Un compromis satisfaisant pour l’UEL

11 Octobre 2017 Par Jonas Mercier
Même si elle se dit sensible à une meilleure conciliation entre vie professionnelle et vie privée pour les salariés, l’UEL rappelle que l’augmentation du congé paternité représente «un défi supplémentaire d’ordre organisationnel» pour les employeurs.
Même si elle se dit sensible à une meilleure conciliation entre vie professionnelle et vie privée pour les salariés, l’UEL rappelle que l’augmentation du congé de paternité représente «un défi supplémentaire d’ordre organisationnel» pour les employeurs. (Photo: Licence C.C.)

Le patronat luxembourgeois se dit satisfait du consensus trouvé avec le gouvernement sur l’allongement du congé de paternité à 10 jours, malgré l’impact en matière d’organisation du temps de travail pour les PME.

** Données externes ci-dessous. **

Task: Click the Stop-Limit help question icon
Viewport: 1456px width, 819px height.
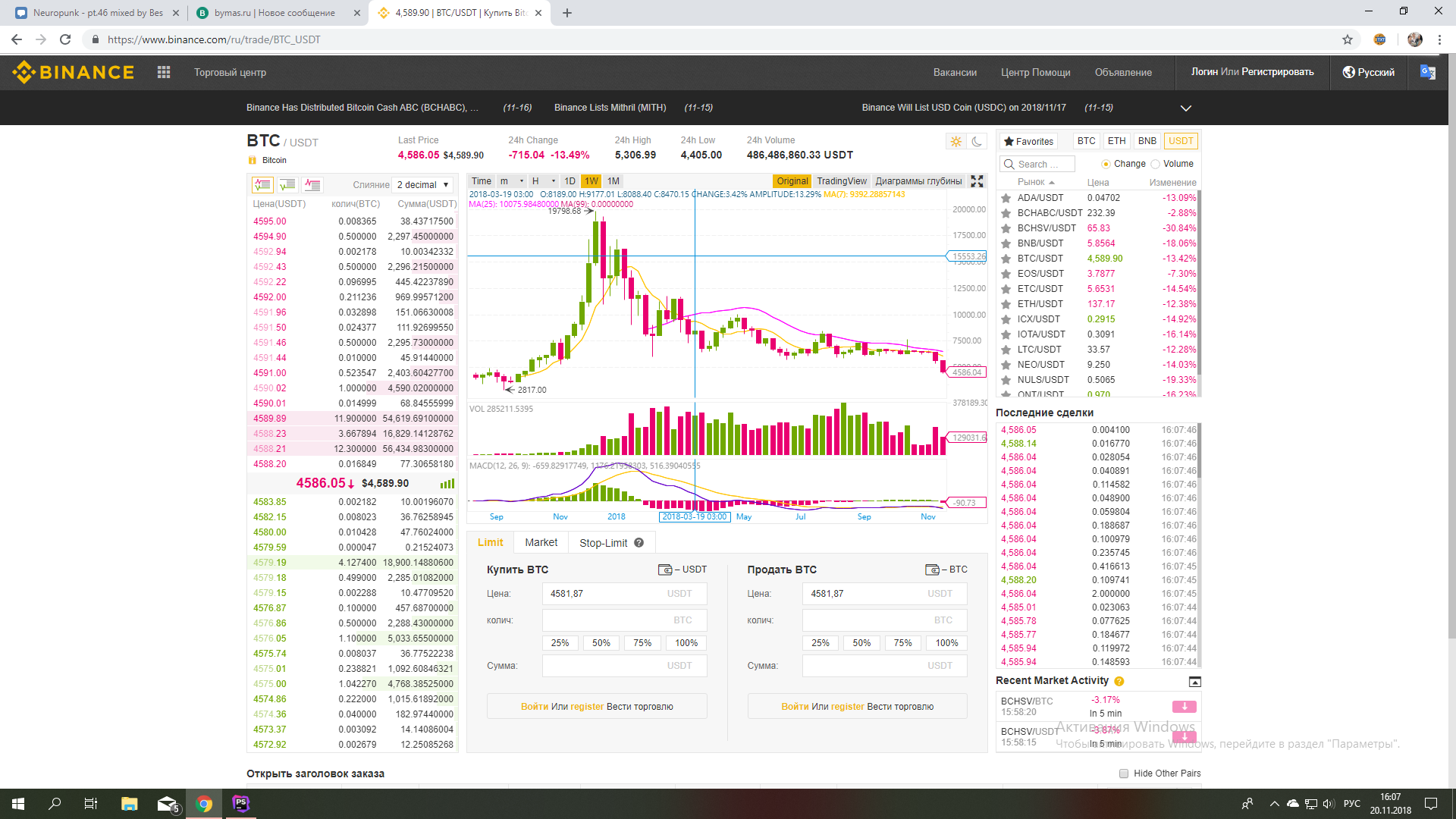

C’est pour répondre à la «confusion» auprès des citoyens et des entreprises créée par les nombreuses déclarations politiques et articles de presse de ces dernières semaines que l’Union des entreprises luxembourgeoises (UEL) a décidé de faire le point sur les récentes négociations avec le gouvernement au sujet de l’allongement du congé de paternité.

Le patronat dit avoir été approché par les autorités qui avaient l’ambition d’augmenter le congé de paternité à 10 jours. Une proposition à laquelle l’UEL a été sensible, mais qui, selon elle, «mettra les entreprises devant un défi supplémentaire d’ordre organisationnel».

C’est pour cela qu’elle a insisté à ce que le coût de cette mesure ne revienne pas aux entreprises, mais à l’État. Ainsi, la prise en charge financière des huit jours supplémentaires prévus dans le projet de loi qui doit être présenté la semaine prochaine sera supportée «entièrement» par les autorités, rappelle l’organisation patronale. Les deux jours prévus par la loi actuelle resteront par contre à la charge des employeurs.

«Ainsi, l’imminente réorganisation des congés spéciaux constituera un paquet équilibré pour les entreprises», ajoute l’UEL, qui considère toutefois que «la question générale de l’organisation du temps du travail reste plus que jamais d’actualité».